# Reject Option Classification

**Uses the Reject Option Classification post-processing algorithm from the AI360 toolkit. This algorithm works by giving an unfavorable outcome to privileged groups and a favorable outcome for unprivileged groups in a confidence band around the decision boundary with the highest uncertainty.** https://aif360.readthedocs.io/en/latest/modules/algorithms.html

Based on the example found at https://github.com/IBM/AIF360/blob/master/examples/demo_reject_option_classification.ipynb

In [7]:
%matplotlib inline
import os
import sys
sys.path.insert(0, os.path.abspath('../datasets'))
import numpy as np
from tqdm import tqdm
from warnings import warn

from aif360.datasets import BinaryLabelDataset
from aif360.datasets import AdultDataset, GermanDataset, CompasDataset
from aif360.metrics import ClassificationMetric, BinaryLabelDatasetMetric
from aif360.metrics.utils import compute_boolean_conditioning_vector
from aif360.algorithms.postprocessing.reject_option_classification\
        import RejectOptionClassification
from common_utils import compute_metrics

from sklearn.linear_model import LogisticRegression
from sklearn.preprocessing import StandardScaler
from sklearn.metrics import accuracy_score

from IPython.display import Markdown, display
import matplotlib.pyplot as plt
from ipywidgets import interactive, FloatSlider

# Import employment dataset 
from EmploymentDataset import EmploymentDataset
from util import preprocess_employment

In [8]:
# Privileged, unprivileged groups (males are the privileged class, females unprivileged)
privileged_groups = [{"Sex": 1}]
unprivileged_groups = [{"Sex": 0}]

# Load dataset
dataset_orig = preprocess_employment(['Sex'])

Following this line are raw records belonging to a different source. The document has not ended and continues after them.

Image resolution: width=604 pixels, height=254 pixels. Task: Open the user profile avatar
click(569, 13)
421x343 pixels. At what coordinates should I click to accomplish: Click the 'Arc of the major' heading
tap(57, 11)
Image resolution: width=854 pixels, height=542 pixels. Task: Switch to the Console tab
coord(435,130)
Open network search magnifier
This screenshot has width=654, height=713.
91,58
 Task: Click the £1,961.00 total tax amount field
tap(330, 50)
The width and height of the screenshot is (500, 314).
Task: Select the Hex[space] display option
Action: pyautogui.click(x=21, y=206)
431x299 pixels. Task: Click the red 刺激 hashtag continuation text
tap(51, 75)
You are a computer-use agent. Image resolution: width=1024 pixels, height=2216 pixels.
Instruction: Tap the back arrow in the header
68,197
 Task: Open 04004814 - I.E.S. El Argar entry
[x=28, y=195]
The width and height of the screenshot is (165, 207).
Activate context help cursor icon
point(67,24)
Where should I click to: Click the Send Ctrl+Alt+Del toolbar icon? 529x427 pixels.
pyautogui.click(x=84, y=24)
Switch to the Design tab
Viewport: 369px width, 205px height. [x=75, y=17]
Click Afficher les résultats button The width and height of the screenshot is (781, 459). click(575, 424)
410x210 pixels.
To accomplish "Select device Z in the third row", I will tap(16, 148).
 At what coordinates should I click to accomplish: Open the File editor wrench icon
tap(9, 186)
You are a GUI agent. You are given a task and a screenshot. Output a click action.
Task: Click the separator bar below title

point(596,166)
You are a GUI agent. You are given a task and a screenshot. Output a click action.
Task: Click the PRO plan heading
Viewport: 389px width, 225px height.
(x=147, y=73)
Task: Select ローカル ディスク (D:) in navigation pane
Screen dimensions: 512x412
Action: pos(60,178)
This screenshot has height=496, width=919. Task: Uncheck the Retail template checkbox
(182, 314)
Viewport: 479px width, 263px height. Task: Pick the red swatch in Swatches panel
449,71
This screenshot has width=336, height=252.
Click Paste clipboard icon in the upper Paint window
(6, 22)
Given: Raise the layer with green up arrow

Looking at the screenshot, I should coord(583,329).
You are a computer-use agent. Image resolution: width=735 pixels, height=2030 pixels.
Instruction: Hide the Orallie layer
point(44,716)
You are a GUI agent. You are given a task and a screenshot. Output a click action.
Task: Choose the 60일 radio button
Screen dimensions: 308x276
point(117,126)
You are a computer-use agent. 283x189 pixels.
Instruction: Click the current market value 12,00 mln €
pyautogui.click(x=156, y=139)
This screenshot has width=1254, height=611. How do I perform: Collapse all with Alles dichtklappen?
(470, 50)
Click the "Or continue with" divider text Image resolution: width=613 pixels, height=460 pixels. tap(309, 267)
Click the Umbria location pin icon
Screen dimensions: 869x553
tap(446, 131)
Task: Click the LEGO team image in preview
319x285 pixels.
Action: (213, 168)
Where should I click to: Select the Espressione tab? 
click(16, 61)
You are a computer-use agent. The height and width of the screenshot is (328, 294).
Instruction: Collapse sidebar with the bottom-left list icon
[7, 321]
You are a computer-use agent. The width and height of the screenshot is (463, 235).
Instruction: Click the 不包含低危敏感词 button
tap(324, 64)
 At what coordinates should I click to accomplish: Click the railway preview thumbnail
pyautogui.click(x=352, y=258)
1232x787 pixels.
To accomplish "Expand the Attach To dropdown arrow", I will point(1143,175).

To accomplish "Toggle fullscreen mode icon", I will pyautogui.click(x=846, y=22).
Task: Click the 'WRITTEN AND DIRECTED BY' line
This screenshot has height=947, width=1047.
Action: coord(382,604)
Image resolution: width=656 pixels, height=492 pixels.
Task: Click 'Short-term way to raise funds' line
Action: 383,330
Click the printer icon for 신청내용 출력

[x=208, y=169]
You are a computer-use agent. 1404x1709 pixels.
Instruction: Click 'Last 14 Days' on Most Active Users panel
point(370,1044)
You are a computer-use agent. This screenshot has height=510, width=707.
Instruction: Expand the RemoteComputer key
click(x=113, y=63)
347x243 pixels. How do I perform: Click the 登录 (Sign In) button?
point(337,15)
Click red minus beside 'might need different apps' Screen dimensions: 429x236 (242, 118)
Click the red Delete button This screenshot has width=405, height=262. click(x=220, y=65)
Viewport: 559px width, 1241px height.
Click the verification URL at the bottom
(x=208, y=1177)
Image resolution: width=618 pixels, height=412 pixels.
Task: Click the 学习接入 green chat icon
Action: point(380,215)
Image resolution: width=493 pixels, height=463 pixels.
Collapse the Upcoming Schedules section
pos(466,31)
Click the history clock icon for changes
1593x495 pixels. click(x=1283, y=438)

# Metric used (should be one of allowed_metrics)
metric_name = "Statistical parity difference"

# Upper and lower bound on the fairness metric used
metric_ub = 0.05
metric_lb = -0.05
        
#random seed for calibrated equal odds prediction
np.random.seed(1)

# Verify metric name
allowed_metrics = ["Statistical parity difference",
                   "Average odds difference",
                   "Equal opportunity difference"]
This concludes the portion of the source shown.